張根看著女婿臉上的微笑,立即明白又有人要倒黴了。
足球比賽已經開始,翁婿倆都看向球場。
朱銘改動之後的足球規則,在軍中自然暢通無阻。可在這東京卻很困難,球員隻部分吸納太子的規則,剩下的依舊按老規矩玩。

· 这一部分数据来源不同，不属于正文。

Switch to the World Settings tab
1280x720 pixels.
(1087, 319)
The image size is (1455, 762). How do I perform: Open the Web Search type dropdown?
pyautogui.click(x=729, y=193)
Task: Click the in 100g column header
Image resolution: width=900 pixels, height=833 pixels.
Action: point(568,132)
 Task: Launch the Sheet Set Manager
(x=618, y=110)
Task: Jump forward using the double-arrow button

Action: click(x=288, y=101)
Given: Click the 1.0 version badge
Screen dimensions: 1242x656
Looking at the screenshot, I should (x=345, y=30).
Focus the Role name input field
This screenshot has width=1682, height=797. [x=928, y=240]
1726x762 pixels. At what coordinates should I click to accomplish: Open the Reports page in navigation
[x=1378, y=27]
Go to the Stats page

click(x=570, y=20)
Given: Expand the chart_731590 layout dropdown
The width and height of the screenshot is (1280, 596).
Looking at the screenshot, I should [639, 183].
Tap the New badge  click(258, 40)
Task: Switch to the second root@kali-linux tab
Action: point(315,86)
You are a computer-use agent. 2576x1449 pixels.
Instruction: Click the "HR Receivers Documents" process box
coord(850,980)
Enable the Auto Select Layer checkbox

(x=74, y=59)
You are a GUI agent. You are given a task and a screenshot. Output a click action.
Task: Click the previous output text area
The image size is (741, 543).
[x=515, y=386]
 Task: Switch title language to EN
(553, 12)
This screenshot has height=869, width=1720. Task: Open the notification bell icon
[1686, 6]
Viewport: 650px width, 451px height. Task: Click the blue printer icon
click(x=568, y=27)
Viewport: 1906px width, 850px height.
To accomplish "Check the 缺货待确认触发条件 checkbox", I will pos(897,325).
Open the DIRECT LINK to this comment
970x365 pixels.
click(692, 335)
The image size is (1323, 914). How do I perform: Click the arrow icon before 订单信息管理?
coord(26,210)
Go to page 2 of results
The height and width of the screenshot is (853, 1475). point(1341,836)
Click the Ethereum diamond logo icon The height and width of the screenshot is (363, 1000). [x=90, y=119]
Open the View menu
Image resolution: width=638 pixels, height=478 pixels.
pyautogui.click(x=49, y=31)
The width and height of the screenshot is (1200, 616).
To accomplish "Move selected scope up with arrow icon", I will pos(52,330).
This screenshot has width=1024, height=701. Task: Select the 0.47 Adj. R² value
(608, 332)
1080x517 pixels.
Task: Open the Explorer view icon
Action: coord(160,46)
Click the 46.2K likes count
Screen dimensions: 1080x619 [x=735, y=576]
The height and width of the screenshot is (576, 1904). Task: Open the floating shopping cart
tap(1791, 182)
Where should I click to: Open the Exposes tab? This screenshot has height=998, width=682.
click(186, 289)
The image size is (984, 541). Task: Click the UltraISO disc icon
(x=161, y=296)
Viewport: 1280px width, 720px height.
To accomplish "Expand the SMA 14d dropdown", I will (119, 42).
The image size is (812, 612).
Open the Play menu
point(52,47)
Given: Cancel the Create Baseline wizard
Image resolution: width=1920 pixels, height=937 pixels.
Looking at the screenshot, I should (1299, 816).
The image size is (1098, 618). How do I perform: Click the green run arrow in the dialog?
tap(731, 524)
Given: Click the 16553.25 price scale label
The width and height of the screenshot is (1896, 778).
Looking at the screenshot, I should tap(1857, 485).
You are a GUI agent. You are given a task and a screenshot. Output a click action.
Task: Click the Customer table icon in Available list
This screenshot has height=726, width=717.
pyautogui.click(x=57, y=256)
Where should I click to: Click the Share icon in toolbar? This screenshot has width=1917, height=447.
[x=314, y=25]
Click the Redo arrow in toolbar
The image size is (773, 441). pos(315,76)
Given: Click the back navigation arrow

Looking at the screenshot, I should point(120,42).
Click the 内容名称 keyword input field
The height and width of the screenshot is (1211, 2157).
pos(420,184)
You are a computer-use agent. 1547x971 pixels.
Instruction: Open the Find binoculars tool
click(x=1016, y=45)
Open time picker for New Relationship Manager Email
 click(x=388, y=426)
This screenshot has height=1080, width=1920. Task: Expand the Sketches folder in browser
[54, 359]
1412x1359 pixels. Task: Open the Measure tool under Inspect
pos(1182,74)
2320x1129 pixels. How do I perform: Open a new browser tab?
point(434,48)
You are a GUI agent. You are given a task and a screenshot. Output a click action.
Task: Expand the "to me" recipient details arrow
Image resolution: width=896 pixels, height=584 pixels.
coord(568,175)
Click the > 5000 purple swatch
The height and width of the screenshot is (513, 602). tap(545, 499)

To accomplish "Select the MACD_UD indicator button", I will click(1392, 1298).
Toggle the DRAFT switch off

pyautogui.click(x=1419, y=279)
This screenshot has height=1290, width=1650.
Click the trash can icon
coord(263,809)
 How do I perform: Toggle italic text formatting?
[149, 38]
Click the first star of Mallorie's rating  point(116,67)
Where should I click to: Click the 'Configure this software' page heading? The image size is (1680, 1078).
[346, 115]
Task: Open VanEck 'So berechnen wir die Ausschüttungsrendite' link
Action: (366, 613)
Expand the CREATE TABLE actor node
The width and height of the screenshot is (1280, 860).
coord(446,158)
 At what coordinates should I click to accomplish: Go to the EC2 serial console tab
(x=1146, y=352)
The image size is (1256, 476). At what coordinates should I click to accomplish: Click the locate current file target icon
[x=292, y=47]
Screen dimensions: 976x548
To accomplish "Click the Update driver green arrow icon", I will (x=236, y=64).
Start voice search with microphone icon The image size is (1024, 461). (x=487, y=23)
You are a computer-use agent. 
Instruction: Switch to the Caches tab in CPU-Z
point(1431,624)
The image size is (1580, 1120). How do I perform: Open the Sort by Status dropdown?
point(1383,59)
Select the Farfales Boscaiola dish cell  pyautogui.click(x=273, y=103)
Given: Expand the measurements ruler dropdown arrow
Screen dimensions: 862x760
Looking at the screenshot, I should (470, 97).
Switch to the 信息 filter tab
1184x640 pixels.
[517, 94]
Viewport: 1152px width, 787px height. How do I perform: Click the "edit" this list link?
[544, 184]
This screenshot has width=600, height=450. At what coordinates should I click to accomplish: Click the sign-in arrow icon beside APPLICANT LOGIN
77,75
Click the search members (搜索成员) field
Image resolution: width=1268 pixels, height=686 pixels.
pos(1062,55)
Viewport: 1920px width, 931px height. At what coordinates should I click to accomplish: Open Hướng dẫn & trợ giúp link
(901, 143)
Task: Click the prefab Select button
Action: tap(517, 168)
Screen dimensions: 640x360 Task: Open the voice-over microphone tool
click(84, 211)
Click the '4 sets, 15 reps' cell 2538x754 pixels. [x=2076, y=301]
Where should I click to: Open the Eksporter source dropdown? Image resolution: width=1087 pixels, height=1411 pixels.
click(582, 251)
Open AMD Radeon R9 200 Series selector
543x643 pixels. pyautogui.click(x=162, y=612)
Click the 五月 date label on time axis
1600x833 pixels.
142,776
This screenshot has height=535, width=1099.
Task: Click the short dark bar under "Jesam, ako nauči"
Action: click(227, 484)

甚至連球門都改回去了,隻不過變得更大——淩空豎起一塊木板,上有籃筐大小的洞,擊球過洞者才可得分。
每隊十六人,沒有守門員。
球場裡打得熱火朝天,城內賭坊同樣熱鬨。
鼎盛時期,東京城內外有上百家賭場,這還隻是大搖大擺掛牌營業的。
宋明鼎革之際,開頭半年物資管控,接著又大量清算、拆分權貴富豪,這導致東京的賭博業一度蕭條。不少賭場的老板,由於跟前朝權貴有牽連,直接領到流放西北的全家桶。
但僅僅過了一年多,賭博行業就再度興旺。
……
金鉤賭坊。
以前的老板是高俅。
高俅四個月前病死,兒子們很快打起了遺產繼承官司。
估計是鬨得太大感覺影響不好,官司打到一半,三個兒子竟然庭外和解了。
這家賭場由老三高柄繼承,掌櫃是高家的家奴,夥計和打手全是前宋的禁軍。
賭場很大,整整三層樓。
各類賭博玩法,竟有二三十種之多。
一樓專門設了個櫃台,用來讓賭球者押注。內容都跟後世賭球差不多,有買輸贏的,還有買比分的,還會計算各種賠率。
賭球台的荷官,指著今年新買的擺鐘,扯開嗓門嚷嚷:“還有半刻鐘,就不能再下注了,還沒買的趕緊啊。今場買輸贏沒甚意思,要博就博進球數……”
突然之間,一個官差朝賭場奔來,一邊跑一邊脫掉公服。他衝進賭場的大櫃台:“快……快把錢藏好,賭客全部轟走,官府要來查了!”
大掌櫃不在一樓,眼前這個掌櫃無法做主,甚至覺得那官差在說笑。
大宋上百年不抓賭了,大明朝廷也沒抓過,能夠出什麼問題?
“快快動手,俺得走了。”那官差抱著公服就跑,早已累得氣喘籲籲,出門之後看到大隊巡捕過來,更是驚得魂飛魄散趕忙混進人群。
朱銘早就猜到有人報信,因此他玩的是突然襲擊。